How to attend the meeting

When: 10 a.m.

Where: 575 Administration Drive, Santa Rosa

To view the meeting, go to

The proposed transformation of the storied Sonoma Development Center campus could be one of the most ambitious and large-scale redevelopments of public property in Sonoma County history.

It would add hundreds of homes to help with the region’s chronic housing shortage while preserving much of the property’s open space and wildlife habitat, but would severely test existing infrastructure.

And Friday, Sonoma County supervisors will be voting on the Specific Plan and environmental impact report that could go a long way in shaping the future of the Glen Ellen landmark.

Supervisor Susan Gorin, vacationing in the mountains near Lake Tahoe, was snowed in when reached by phone Wednesday. But she’ll do everything she can to show up in person for Friday’s meeting, she said.

“Friday’s meaning is very important,” Gorin said.

“It’s only the second time the Board of Supervisors will have a chance to discuss the issues emerging in the Specific Plan. The county and the board feel a tension between what the state would like to see, in terms of economic feasibility, and what the community wants to see, which is a significantly reduced scale of development.”

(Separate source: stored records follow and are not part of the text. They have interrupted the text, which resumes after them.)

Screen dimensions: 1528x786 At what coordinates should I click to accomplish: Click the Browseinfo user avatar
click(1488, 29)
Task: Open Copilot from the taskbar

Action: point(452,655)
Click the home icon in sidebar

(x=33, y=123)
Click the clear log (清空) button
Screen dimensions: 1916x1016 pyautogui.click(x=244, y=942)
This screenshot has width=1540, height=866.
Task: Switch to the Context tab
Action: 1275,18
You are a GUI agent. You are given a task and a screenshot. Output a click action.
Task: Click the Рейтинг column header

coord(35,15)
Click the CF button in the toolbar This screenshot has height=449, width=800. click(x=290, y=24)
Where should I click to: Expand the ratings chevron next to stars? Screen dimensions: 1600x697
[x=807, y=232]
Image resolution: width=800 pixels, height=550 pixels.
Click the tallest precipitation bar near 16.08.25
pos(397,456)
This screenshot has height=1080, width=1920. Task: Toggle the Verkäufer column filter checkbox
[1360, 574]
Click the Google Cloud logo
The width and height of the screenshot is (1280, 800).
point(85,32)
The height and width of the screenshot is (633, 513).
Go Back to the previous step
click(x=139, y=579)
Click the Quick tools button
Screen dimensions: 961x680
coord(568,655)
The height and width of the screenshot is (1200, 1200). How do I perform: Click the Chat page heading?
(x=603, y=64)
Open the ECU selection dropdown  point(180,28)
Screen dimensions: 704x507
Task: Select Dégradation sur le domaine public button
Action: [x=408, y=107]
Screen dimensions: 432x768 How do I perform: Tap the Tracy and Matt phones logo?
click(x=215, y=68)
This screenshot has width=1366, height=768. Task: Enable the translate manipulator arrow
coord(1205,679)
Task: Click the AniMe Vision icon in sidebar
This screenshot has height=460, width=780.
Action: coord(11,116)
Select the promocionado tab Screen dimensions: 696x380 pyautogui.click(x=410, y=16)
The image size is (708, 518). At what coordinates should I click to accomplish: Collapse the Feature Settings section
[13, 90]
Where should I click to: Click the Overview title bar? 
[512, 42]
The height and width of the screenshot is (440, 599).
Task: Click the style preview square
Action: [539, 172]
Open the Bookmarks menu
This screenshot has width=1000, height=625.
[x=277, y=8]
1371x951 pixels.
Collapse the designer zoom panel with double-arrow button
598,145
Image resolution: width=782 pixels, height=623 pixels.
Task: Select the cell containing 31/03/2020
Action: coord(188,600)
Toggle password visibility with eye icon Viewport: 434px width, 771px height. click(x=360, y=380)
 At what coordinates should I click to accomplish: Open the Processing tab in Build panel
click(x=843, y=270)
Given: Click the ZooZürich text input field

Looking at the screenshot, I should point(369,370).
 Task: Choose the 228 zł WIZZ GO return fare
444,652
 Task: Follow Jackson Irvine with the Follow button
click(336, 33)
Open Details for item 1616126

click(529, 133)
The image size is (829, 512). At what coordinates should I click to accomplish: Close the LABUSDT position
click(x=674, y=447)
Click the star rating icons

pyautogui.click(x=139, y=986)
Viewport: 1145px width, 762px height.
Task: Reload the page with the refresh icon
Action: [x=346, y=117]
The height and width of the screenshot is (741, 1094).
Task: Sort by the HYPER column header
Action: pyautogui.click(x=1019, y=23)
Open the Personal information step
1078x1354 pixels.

That tension has always been at the heart of debate over how best to use the historic, scenic and beloved 945-acre property that housed Californians with developmental disabilities for 127 years before it closed in 2018.

The furor has only increased over the past year as the project — one the largest redevelopment opportunities in county history — advanced through community town halls, scoping sessions and government meetings.

Most recently, the Sonoma County Planning Commission voted 4-1 on Nov. 7 to approve, with a few recommended edits, the environmental report and Specific Plan produced for the county by the firm Dyett & Bhatia.

The Board of Supervisors will now consider those documents. If the four supervisors (Lynda Hopkins is expected to miss the meeting) give their approval, with or without amendments, the California Department of General Services will move forward in selecting a developer.

In the past, the state has acted unilaterally when disposing of former state-owned institutional properties. The state General Services department will make the final decision on Sonoma Developmental Center, too, but is allowing Sonoma County an unprecedented opportunity to help shape the project.

That’s why the county is insisting the scope of the building be attractive to developers, with as many as 1,000 housing units on the core campus.

That number is unacceptable to a vocal contingent of Sonoma Valley residents, who cite concerns about traffic, emergency evacuations, ecological degradation and the upending of a bucolic way of life.

The Glen Ellen Historical Society, for example, is arguing for 470 housing units and the creation of an “independent special district” that would give an elected governing body autonomy over SDC decisions.

On Nov. 16, four Glen Ellen residents met with Department of General Services associate construction analyst Gerald McLaughlin in Sacramento to discuss the concept, as Teresa Murphy of the historical society wrote in the Kenwood Press.

Sonoma Mountain Preservation is similarly opposed to the 1,000 units called for in the proposal, a mix of multifamily, single-family attached units (town houses and duplexes) and single-family detached houses.

“The scale of proposed redevelopment of the 180-acre core campus is fundamentally incompatible with the limited access and rural character of the surrounding community and the north Sonoma Valley,” the group’s chair, Meg Beeler, wrote to the Board of Supervisors on Dec. 9.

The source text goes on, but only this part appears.